Nuestros menores ya salieron de vacaciones y los tenemos a tiempo completo en nuestros hogares. Con esto se nos viene a la mente la importancia del núcleo fundamental de la sociedad, más aún en una región como Magallanes. En diversas encuestas, siempre en la región más austral del país se manifiesta la valoración de la familia como causa de felicidad y confianza, superando a los amigos, autoridades y políticos.
La familia es indispensable para la supervivencia y desarrollo, por su relevancia en la formación de personas. En el seno familiar nos desarrollamos y crecemos en principios como el respeto, la solidaridad, la justicia y otros valores que marcan indeleblemente. No es novedad que un niño sin familia carece del contexto humanizador y protector, el que debe ser suplido por referentes como abuelos, tíos u otros que ocupan un lugar de importancia en su vida.

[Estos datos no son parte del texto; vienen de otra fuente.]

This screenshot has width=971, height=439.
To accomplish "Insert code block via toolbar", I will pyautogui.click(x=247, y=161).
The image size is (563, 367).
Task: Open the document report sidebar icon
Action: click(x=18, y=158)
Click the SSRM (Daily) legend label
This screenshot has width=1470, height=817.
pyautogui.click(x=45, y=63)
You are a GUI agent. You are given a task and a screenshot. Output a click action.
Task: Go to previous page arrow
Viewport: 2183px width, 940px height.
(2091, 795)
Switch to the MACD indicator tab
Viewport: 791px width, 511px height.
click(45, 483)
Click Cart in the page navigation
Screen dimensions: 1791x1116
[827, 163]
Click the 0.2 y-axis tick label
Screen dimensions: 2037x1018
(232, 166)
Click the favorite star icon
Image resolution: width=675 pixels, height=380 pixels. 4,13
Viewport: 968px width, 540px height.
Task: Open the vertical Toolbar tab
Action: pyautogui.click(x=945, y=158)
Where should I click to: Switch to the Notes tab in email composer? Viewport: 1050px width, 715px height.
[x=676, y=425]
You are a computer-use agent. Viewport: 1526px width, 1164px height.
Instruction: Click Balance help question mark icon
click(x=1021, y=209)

A raíz de los casos de violencia intrafamiliar, no podemos ignorar los graves problemas que enfrenta la familia. Hoy la Región de Magallanes se puede apreciar cifras no muy alentadoras en cuanto a la violencia intrafamiliar, una violencia que está lejos por erradicarse, pero nuestro deber en la sociedad es proteger a la familia, ayudar a quien lo necesite y proteger sobre toda las cosas a la familia, en donde en Magallanes aún se respeta, se quiere y sobre todo se valora.